“Tell me why you love me.”

I’m listening to Marc Rebillet sing that line. I’m listening to last Sunday’s “Brunch” FB stream. Rebillet fascinates me. Fascinates me in the way getting to watch any artist create in real time fascinates me. Watching him is scary. He just does anything, does everything. He’s so … visible. I can’t fathom letting anyone watch me in the way he let’s himself be watched. Crazypants. And beautiful and amazing. And terrifying.

I tried something with tonight’s poem, and it didn’t really work, but I’m leaving it as is and posting it anyway. The source text for tonight comes from Lucille Clifton’s poem, “my dream about being white.” I want someone to create a silent meditation retreat — maybe only for Black women — where all participants do is read Clifton for hours and hours every day and see where their minds go. Yeah, definitely only for Black women.

What I Might Want (Take 2)

It's more than a year and
I'm wondering where we go. I'm
wary, perhaps even scared. I'm wearing
confidence, self-assuredness -- a mask that looks like a white
flag. I'm giving up, giving in -- to you, to history.

Giving in, giving up. But
still, there's
magic in this surrender. No,
not defeat, not stagnation. A glimpse of a future.

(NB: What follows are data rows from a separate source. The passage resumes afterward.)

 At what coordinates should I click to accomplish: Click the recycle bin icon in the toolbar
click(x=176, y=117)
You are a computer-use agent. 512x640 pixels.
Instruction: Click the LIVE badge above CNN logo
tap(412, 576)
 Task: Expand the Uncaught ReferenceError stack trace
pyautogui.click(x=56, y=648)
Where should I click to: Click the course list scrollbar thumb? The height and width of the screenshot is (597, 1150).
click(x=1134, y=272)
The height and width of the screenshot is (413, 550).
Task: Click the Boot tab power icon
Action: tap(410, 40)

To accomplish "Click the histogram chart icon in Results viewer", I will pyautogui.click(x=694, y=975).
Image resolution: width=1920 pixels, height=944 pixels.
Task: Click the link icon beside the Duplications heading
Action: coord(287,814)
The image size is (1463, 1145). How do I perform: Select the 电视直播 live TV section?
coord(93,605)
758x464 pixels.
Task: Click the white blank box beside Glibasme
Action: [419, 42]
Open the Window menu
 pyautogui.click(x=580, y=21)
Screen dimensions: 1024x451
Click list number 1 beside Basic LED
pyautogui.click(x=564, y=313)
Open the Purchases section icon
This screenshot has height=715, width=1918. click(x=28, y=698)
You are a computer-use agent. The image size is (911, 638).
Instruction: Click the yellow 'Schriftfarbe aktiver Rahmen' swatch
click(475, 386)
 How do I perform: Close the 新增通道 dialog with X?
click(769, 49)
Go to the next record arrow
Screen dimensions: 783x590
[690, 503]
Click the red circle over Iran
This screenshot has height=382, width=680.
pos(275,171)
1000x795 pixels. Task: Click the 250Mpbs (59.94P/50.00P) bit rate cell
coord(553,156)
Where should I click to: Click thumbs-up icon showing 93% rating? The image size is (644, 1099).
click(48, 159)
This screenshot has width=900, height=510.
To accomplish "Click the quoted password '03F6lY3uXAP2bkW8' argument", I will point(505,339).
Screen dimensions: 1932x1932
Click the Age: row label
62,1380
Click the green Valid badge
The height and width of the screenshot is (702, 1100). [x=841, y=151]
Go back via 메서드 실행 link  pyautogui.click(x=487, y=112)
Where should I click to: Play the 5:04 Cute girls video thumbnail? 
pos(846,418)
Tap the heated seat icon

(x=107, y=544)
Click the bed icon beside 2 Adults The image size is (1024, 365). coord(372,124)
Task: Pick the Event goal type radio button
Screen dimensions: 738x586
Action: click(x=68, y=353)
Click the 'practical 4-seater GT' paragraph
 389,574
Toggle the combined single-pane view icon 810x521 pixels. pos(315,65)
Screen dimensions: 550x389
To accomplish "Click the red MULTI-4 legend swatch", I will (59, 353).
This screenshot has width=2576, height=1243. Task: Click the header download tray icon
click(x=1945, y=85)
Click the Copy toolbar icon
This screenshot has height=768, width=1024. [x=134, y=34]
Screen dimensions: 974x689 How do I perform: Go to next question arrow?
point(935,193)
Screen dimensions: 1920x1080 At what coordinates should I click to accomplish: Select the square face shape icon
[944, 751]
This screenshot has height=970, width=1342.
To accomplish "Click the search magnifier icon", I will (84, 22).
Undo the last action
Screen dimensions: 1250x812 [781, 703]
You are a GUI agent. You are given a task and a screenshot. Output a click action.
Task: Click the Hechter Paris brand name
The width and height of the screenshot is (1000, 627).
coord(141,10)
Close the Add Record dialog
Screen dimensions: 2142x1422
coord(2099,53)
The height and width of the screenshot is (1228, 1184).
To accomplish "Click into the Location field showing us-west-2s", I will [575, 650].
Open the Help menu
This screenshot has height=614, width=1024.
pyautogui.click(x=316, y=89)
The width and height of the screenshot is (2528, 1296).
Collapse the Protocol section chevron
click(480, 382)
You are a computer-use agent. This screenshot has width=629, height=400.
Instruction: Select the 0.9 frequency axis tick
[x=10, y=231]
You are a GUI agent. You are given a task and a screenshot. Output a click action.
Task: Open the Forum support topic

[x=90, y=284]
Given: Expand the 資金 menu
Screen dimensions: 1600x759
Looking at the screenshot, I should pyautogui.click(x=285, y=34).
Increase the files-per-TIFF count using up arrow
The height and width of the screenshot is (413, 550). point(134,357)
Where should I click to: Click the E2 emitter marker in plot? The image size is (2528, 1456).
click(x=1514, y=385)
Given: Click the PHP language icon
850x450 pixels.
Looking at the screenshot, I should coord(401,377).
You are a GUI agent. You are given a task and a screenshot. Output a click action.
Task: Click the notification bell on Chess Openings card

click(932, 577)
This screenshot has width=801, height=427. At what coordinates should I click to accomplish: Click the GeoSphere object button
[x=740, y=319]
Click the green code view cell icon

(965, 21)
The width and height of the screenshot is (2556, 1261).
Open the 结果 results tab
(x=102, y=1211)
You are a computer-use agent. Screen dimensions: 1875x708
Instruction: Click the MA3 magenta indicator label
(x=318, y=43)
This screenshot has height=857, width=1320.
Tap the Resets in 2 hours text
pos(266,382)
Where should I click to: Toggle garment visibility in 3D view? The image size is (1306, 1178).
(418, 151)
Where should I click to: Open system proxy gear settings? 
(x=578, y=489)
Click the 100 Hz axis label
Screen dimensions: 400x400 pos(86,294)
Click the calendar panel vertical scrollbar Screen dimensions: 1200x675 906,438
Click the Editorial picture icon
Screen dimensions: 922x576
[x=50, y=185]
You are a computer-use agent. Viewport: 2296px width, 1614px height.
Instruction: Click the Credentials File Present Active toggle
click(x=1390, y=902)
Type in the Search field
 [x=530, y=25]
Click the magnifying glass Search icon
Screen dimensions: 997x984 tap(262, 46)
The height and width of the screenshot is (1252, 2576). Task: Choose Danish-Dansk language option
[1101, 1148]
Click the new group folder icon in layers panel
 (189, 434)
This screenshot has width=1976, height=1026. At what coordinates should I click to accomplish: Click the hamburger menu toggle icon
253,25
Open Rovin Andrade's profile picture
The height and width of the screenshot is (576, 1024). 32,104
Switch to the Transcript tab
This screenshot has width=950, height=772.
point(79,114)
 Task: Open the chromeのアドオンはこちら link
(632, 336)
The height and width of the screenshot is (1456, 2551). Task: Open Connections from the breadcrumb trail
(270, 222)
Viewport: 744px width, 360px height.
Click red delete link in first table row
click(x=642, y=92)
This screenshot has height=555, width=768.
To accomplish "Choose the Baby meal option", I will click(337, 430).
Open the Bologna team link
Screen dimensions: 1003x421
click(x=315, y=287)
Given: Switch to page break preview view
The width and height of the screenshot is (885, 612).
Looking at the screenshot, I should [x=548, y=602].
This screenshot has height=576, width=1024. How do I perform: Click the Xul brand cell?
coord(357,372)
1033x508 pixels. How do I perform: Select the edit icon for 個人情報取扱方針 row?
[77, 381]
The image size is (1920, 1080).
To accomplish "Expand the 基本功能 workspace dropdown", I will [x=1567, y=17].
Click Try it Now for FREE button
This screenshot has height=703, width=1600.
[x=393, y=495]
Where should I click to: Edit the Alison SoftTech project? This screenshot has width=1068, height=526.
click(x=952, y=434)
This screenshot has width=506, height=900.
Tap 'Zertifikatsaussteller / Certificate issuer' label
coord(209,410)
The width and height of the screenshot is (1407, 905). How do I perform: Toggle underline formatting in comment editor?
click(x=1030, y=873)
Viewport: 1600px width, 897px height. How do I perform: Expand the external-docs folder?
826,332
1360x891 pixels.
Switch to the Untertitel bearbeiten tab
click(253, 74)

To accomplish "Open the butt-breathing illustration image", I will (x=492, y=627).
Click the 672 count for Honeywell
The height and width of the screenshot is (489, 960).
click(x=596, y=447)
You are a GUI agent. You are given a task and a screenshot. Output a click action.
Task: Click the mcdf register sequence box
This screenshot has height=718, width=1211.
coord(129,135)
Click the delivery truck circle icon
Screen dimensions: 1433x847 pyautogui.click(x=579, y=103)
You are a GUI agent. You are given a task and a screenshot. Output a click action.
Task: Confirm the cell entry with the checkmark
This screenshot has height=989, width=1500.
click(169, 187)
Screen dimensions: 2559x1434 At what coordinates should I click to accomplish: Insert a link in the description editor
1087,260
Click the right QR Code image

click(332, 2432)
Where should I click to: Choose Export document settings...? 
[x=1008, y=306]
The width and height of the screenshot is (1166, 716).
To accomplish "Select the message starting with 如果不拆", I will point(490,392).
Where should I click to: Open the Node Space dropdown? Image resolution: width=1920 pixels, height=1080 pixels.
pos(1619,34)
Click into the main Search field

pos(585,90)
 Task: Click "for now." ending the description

National Poetry Month 2021: the Golden Shovel

As I’ve done for the last forever, I’ve chosen a poetic form, and I’m going to try to write a poem in that form every day for the month of April. I don’t always succeed, but I always give it my best shot. The “Golden Shovel” was created by Terrance Hayes in tribute to Gwendolyn Brooks. I learned about it from my friend Sonia (aka Red Emma). I’ll be using Lucille Clifton’s poems as my starting point this month. Here are the rules:

  • Take a line (or lines) from a poem you admire.
  • Use each word in the line (or lines) as the end word for each line in your poem.
  • Keep the end words in order.
  • Give credit to the poet who originally wrote the line (or lines).
  • The new poem does not have to be about the same subject as the poem that offers the end words.

If you pull a line with six words, your poem would be six lines long. If you pull a stanza with 24 words, your poem would be 24 lines long. And so on.

Should be interesting!

2 thoughts on ““Tell me why you love me.”

  1. “No,
    not defeat, not stagnation. A glimpse of a future.”

    I do believe we got the smallest taste of that today. The tiniest sample, but it’s been such a long time since anything has even been on the plate.